Date: Mon, 22 Dec 2008 18:55:55 +1100
Chuck <chuckh1958_nospam_at_gmail.com> writes:
> I just read an oracle white paper on transparent data encryption in
> 10gR2. It states that decryption occurs at the SQL layer. Doesn't that
> mean that the data will be decrypted *before* it's transmitted over the
> network to a client? I would think that defeats part of the goal of
> encryption if it's not done at the client. Am I misunderstanding something?
> Quoted from the white paper...
> "TDE encrypts data before it's written to disk and decrypts data before
> it is returned to the application. The encryption and decryption process
> is performed at the SQL layer, completely transparent to applications
> and users."
I believe the idea here is to make things like backups more secure. Often, applications have lots of security, but the backup files or storage media used for the backups has very little. Essentially, this type of encryption just protects what might be thought of as the raw data.
Note that 10g also comes with dbms_crypto. this package provides facilities that are a bit closer to what you may consider to be encryption to protect data from prying eyes. However, please don't do what I saw a couple of months ago - heaps of effort put into encrypting lots of data using dbms_crypto routines, but the developers overlooked the fact that it is trivial to list the source code for a package (if not 'wrapped') and they left the encryption keys hard coded in the packages - a simple select and you have the source and therefore the key, which of course, totally defeats the whole encryption!

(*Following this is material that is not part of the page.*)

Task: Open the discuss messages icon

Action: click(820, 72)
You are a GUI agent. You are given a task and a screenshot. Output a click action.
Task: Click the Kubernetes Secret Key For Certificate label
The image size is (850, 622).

too often, I see various encryption techniques, whihc on the surface look good. However, just a little bit of inspection and all too often, you find the encrypton keys in plain sight. Persoanlly, I find this a worse situation that not having any encryption. Poorly implemented security has the nasty side effect of making everyone feel comfortable and secure and they all too often become even less vigilant than they would be if nno encryption was used. then of course ther eis the other nside of the coin - I also see people who are so paranoid, they encrypt and bury everything behind all sorts of barriers,creating a usability nightmare for everyone. Then you ask a very simple question - what is it your proecting, from whom are yo protecting it and what is its value. Frequently, you find that no credible threat has ben identified and the data has no intrinsic value to anyone other than the legitimate users - security needs to be based on needs and threat and not some vague absolute of rquiring NSA level security for everything.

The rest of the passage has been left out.